Will you have to pay college support post-divorce?

On Behalf of | Dec 14, 2019 | Family Law |

When you and your spouse part ways, one of you will have to pay child support to help cover the financial needs of your minor children. If you earn more than your child’s other parent, and if the Indiana court names the other parent the custodial parent, chances are you will be the parent to have to pay support. Upon hearing this, you may wonder, does support cover college education and related expenses? According to FindLaw, the answer depends.

Generally speaking, most states, including Indiana, prefer that parents address college expenses at the time of divorce. Doing this ensures that all support-related matters are settled long before an issue arises. If you and your spouse have the foresight to discuss college expenses during the divorce discussions, how do the courts decide who is to cover the majority of the costs and how much is reasonably fair for one parent to pay?

Just like when determining child custody, the courts consider several key factors when considering the issue of college expenses. The most relevant factors are the financial resources of both parents and each parents’ earning capacity. Financial resources include income, investments and savings, to name a few.

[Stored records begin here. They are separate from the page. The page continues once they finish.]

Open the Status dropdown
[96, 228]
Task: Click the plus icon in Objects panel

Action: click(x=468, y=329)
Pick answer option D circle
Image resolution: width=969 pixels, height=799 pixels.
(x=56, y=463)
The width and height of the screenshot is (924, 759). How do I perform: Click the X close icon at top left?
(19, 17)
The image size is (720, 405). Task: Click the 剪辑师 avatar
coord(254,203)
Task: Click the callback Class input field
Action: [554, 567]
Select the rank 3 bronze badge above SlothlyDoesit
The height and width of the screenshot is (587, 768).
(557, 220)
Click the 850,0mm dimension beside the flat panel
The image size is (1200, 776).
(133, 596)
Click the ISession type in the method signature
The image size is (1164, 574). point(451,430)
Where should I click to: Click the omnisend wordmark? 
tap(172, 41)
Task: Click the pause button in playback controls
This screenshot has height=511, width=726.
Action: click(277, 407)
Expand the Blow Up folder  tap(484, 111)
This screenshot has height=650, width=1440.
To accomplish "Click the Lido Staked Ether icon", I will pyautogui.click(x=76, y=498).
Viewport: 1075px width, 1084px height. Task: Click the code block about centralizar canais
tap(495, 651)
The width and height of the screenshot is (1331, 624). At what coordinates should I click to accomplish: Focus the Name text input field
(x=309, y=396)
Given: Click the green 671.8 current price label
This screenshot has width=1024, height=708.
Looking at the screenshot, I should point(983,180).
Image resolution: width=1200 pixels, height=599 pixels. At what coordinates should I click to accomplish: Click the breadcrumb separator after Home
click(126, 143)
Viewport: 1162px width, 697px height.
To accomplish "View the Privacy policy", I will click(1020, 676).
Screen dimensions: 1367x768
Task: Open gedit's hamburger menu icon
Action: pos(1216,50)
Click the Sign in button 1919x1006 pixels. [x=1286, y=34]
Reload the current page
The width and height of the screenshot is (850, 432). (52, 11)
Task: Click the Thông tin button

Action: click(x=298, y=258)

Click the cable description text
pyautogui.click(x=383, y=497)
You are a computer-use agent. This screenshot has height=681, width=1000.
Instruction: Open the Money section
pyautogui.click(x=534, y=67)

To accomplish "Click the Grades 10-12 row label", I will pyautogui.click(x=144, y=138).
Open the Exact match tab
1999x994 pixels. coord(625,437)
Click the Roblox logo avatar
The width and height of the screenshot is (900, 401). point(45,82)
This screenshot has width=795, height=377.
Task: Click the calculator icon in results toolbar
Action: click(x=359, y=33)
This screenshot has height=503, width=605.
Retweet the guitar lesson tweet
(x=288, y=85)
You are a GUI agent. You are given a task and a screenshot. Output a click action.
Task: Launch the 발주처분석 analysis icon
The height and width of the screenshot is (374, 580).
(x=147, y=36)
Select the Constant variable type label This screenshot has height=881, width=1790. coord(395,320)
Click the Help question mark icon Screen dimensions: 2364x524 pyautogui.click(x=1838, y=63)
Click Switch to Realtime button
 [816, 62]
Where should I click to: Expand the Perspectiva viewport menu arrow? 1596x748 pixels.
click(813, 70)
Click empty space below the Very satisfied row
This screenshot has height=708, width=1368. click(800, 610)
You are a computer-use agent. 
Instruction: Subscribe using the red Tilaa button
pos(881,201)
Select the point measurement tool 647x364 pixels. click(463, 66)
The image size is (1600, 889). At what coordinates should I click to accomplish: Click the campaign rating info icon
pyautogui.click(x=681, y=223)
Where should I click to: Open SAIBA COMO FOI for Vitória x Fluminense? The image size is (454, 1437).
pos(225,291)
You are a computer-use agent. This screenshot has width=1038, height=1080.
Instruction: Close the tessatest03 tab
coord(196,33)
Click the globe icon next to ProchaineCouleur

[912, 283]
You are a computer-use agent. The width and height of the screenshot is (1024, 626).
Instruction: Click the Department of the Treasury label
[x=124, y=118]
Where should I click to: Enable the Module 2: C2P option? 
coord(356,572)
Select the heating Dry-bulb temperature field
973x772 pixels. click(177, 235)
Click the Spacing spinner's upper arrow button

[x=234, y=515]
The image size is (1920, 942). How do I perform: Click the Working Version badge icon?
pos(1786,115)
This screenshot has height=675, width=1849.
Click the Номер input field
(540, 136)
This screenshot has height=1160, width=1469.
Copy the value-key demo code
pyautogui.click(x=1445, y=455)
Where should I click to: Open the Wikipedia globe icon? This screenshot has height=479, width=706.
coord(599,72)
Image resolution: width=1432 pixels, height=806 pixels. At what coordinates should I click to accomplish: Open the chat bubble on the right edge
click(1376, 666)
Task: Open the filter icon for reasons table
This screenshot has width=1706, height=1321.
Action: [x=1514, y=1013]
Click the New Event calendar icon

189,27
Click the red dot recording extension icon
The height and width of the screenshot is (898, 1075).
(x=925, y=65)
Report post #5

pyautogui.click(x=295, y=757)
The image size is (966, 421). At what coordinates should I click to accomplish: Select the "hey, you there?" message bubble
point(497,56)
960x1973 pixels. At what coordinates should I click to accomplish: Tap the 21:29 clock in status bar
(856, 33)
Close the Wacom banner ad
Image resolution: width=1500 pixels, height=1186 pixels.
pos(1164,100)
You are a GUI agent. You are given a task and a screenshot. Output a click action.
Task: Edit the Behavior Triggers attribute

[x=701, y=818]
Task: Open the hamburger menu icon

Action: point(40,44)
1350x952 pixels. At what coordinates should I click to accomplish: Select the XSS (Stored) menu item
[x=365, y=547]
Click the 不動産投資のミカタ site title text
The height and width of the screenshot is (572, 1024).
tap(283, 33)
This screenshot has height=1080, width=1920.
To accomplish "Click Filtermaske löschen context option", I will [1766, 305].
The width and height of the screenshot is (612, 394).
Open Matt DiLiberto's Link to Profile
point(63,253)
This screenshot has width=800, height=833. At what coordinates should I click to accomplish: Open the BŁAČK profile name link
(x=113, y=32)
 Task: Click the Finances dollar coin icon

The second factor the courts will consider is the standard of living you and your spouse, as a couple, created for your child. Third, the courts will look to your child’s financial resources, including scholarships and financial aid. Finally, the judge may inquire about your child’s academic performance. If prior performance indicates that your child is unlikely to attend college, the issue of college support may become irrelevant.

It is important to note that college support would not just cover tuition. When calculating the cost of college, a judge takes into consideration all school-related expenses, including fees/dues, room and board, books, transportation, medical fees and necessary living expenses.

You should not use this article as legal advice. It is for educational purposes only.